Research into ship design for aircraft operations

Lead Research Organisation: University of Liverpool
Department Name: Centre for Engineering Dynamics


Landing a helicopter on a ship at sea is one of the most demanding and hazardous tasks that a helicopter pilot can face. Degraded visibility and a confined landing area, ship motion and poor low-speed aircraft handling qualities are compounded by the ever present, but invisible, ship airwake, which can very significantly disturb the landing process in the final critical phases. For winds coming from the direction of the bow, the flow over the landing deck is similar to that behind a three-dimensional backward facing step. As the helicopter rotor moves into the free shear layers which separate from the top and sides of the hangar, local flow impingement angles and hence the rotor thrust and moments vary significantly. In order to land safely onto the moving deck, the pilot has to exert high workload through the controls to overcome the unsteady moments and forces.
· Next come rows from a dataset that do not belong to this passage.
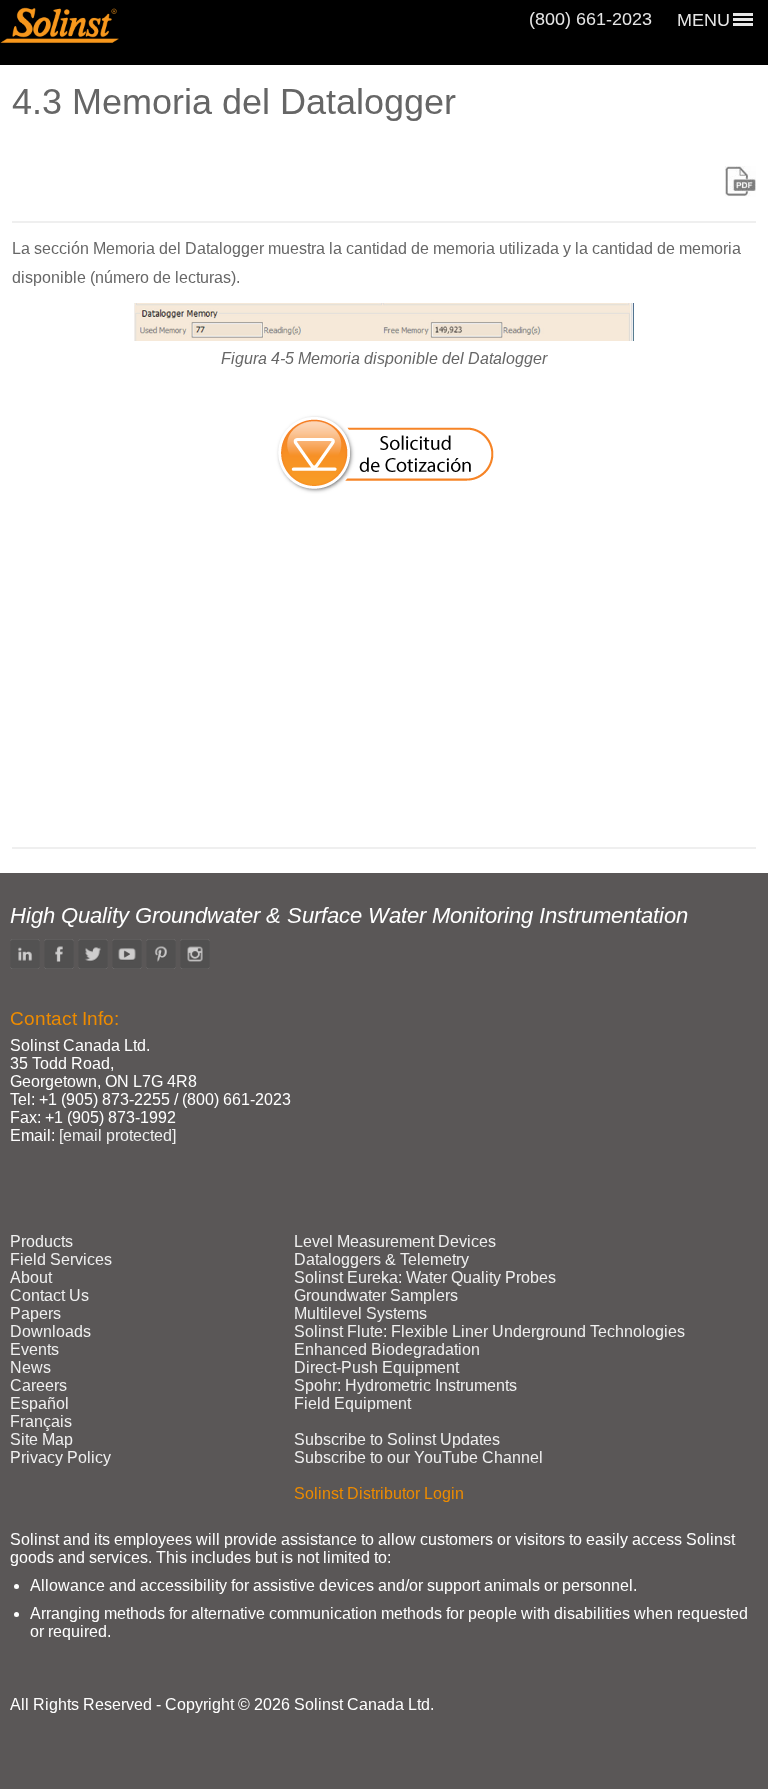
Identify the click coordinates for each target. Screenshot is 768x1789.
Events (34, 1349)
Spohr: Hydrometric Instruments (405, 1385)
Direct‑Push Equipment (376, 1367)
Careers (38, 1385)
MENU (703, 20)
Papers (35, 1313)
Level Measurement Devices (395, 1241)
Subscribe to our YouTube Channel (418, 1457)
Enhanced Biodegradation (387, 1349)
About (31, 1277)
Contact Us (49, 1295)
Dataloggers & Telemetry (381, 1259)
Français (41, 1421)
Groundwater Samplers (376, 1295)
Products (41, 1241)
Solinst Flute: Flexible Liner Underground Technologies (489, 1331)
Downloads (50, 1331)
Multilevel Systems (360, 1313)
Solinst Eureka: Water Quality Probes (425, 1277)
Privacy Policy (60, 1457)
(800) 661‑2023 (590, 19)
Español (39, 1403)
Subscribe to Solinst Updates (397, 1439)
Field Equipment (352, 1403)
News (30, 1367)
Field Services (61, 1259)
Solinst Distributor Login (379, 1493)
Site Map (41, 1439)
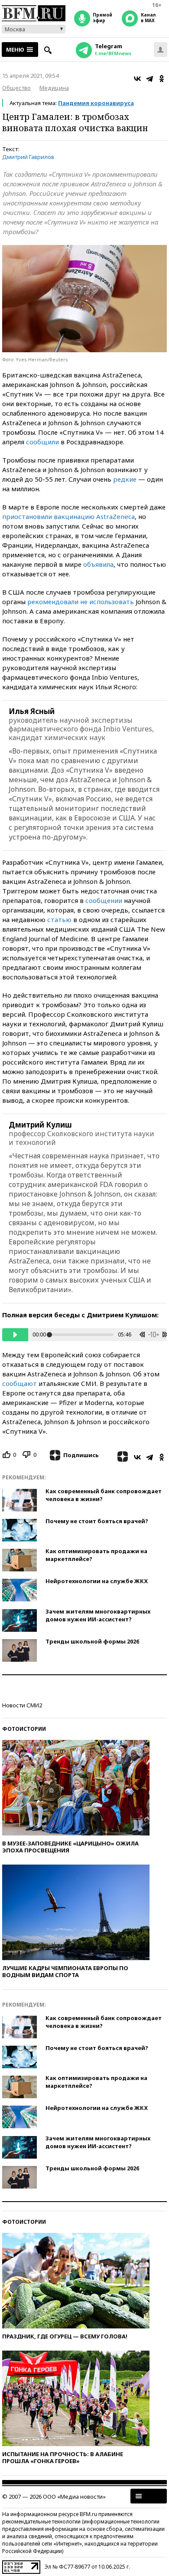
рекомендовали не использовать (80, 601)
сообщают (19, 1383)
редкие (124, 479)
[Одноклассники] (161, 78)
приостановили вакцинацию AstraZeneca (68, 516)
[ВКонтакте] (137, 78)
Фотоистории (24, 1729)
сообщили (42, 441)
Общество (16, 87)
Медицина (54, 87)
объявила (98, 564)
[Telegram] (149, 78)
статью (59, 919)
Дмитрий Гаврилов (28, 157)
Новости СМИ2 (22, 1705)
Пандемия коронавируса (96, 103)
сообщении (103, 900)
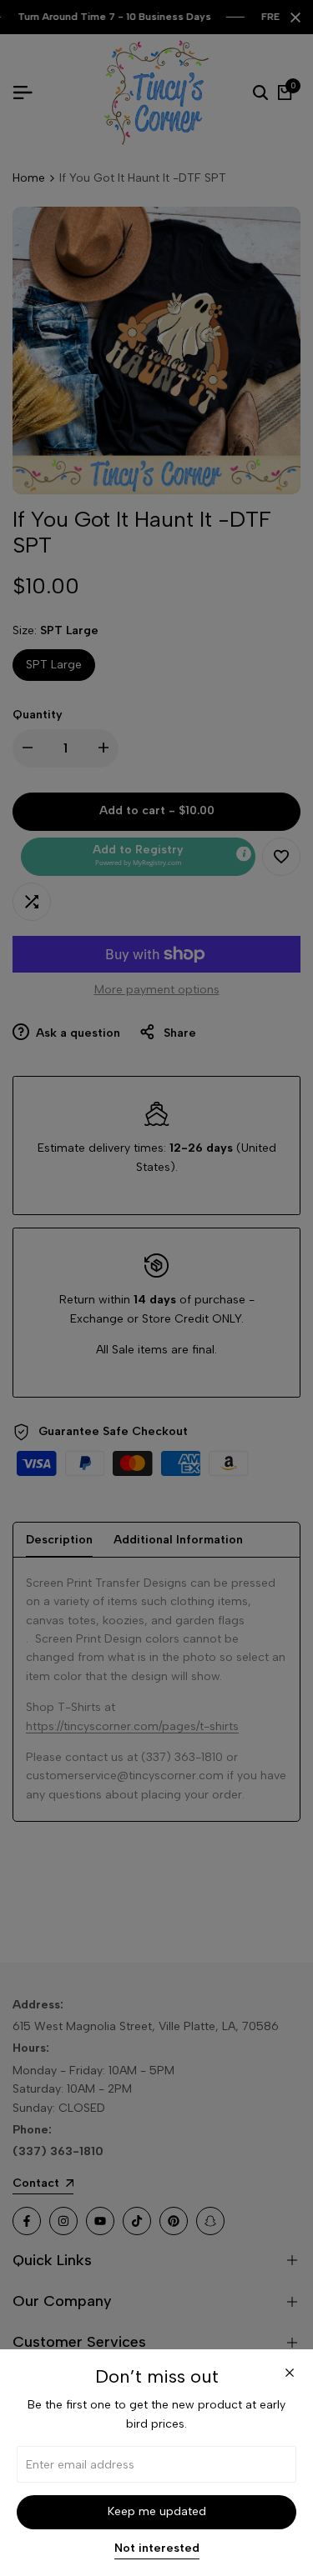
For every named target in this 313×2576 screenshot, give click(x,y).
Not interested (156, 2548)
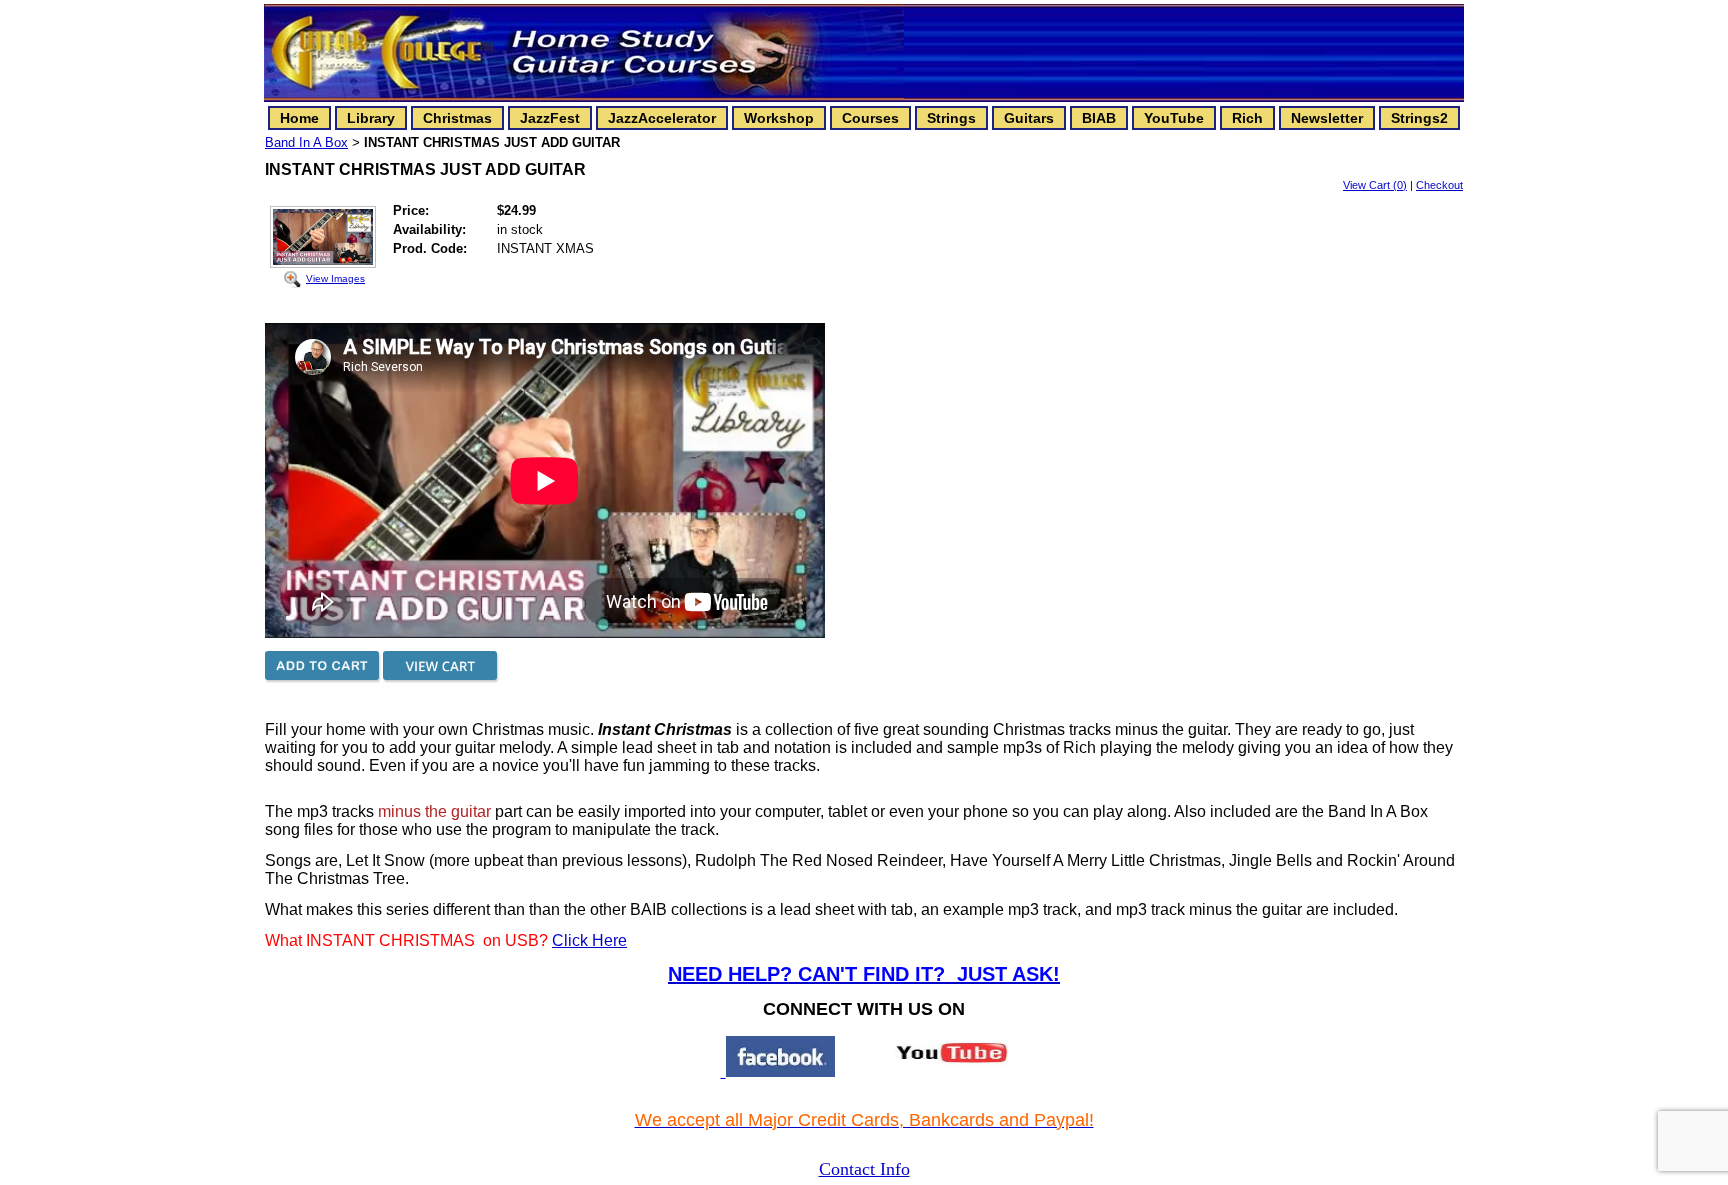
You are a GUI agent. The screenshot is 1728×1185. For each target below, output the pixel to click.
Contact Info (864, 1169)
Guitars (1029, 118)
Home (299, 118)
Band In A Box (306, 142)
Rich (1247, 118)
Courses (870, 118)
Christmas (457, 118)
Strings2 (1419, 118)
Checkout (1439, 185)
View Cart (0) (1375, 185)
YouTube (1174, 118)
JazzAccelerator (662, 118)
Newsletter (1327, 118)
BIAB (1099, 118)
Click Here (589, 940)
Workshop (779, 118)
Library (371, 118)
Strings (951, 118)
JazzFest (550, 118)
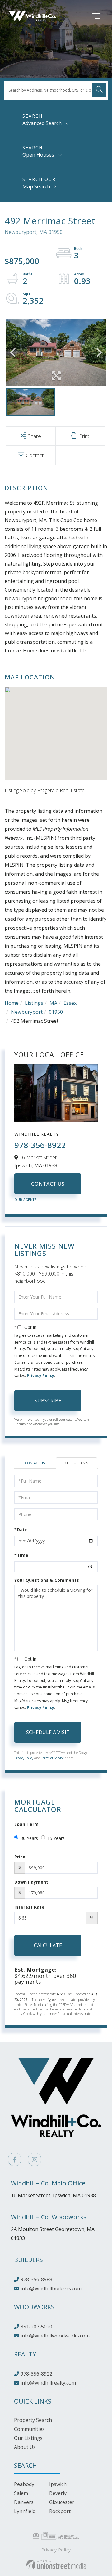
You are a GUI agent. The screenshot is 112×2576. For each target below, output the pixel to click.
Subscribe (48, 1400)
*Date (21, 1529)
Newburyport (27, 1011)
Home (12, 1003)
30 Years (29, 1838)
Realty (25, 2354)
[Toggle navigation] (86, 16)
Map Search (36, 186)
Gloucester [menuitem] (61, 2502)
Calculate (48, 1945)
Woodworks (34, 2307)
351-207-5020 (36, 2326)
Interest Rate (29, 1907)
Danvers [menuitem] (24, 2502)
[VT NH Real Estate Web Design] (56, 2564)
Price (20, 1857)
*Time (21, 1555)
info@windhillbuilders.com (51, 2288)
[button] (99, 90)
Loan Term (26, 1824)
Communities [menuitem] (29, 2429)
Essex (70, 1003)
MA (53, 1003)
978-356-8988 (36, 2279)
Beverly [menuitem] (58, 2493)
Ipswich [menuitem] (58, 2484)
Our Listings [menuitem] (28, 2438)
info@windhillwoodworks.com (55, 2335)
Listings (34, 1003)
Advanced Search (42, 123)
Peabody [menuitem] (24, 2484)
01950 (56, 1011)
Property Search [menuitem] (33, 2420)
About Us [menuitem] (25, 2447)
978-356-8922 (40, 1145)
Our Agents (25, 1199)
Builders (28, 2260)
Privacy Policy (40, 1375)
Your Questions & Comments (46, 1580)
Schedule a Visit (77, 1463)
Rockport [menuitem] (60, 2511)
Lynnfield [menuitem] (24, 2511)
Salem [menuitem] (21, 2493)
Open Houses (38, 154)
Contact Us (47, 1183)
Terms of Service (52, 1758)
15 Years (56, 1838)
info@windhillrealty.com (48, 2382)
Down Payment (31, 1882)
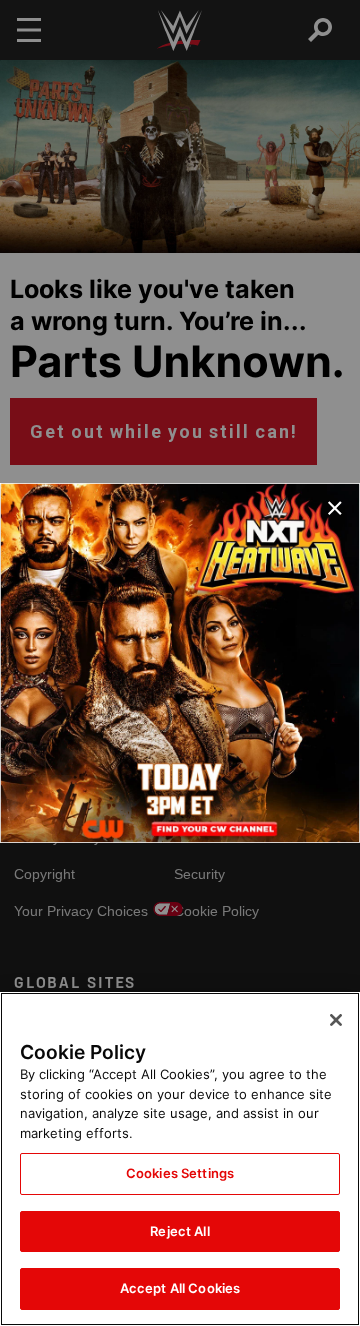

The purpose of this proposal is to advance research in this area by enabling the applicant to represent the UK on a NATO Exploratory Team whose role will be to direct future research into the design of ships for which the airflow over the helicopter landing deck does not unnecessarily restrict the operational envelope, and present the pilot with too dangerous a task. Recent epsrc-funded research carried out by the applicant has shown that it is possible to modify a ship to improve the airflow over the landing deck. However, examining the airflow itself and predicting from that the likely effect on the helicopter can be misleading. The applicant has therefore developed a virtual engineering technique in which the unsteady complex airflow over the ship is calculated by Computational Fluid Dynamics and used with flight modelling software and a piloted motion base flight simulator to effectively 'fly' a helicopter onto the ship to evaluate the difficulties arising from the ship aerodynamics. The purpose of the NATO group is to review the current research in this area and use this to inform future research. As the applicant is the key researcher in the UK in this area, it is important that he uses his experience to inform the work of the Exploratory Team, and that he is informed of the future research direction that NATO countries wish to develop.

Planned Impact

The research that will emerge from this application will have benefits to our current research partners - UK MoD, the MoD scientific agencies (DSTL, SEA, QinetiQ), AgustaWestland, BAE Systems, Royal Navy. Beyond these UK beneficiaries there are the defence agencies of the US, Canada and Australia who participate in TTCP and the additional countries of the NATO Exploratory Team. Looking ahead, there will be significant impact through improved ship design from the point of view of helicopter operations. Furthermore, taking into account the broader ship/helicopter research activity of the applicant, there will be impact from the potential savings in cost and time for dangerous sea trials, and improvements in training, safety and effectiveness arising from the use of higher fidelity simulations. Communication and Engagement with the appropriate beneficiaries at home and abroad is greatly assisted by the applicant's prominent role in research at the ship-helicopter dynamic interface, while collaboration has, and will continue to be, a significant feature of our research. Applications of our research are already evident, for example, through the aerodynamic evaluation of the future Type 26 Combat Ship, and the simulation SHOL trials undertaken in the RNAS Merlin training simulator at Culdrose.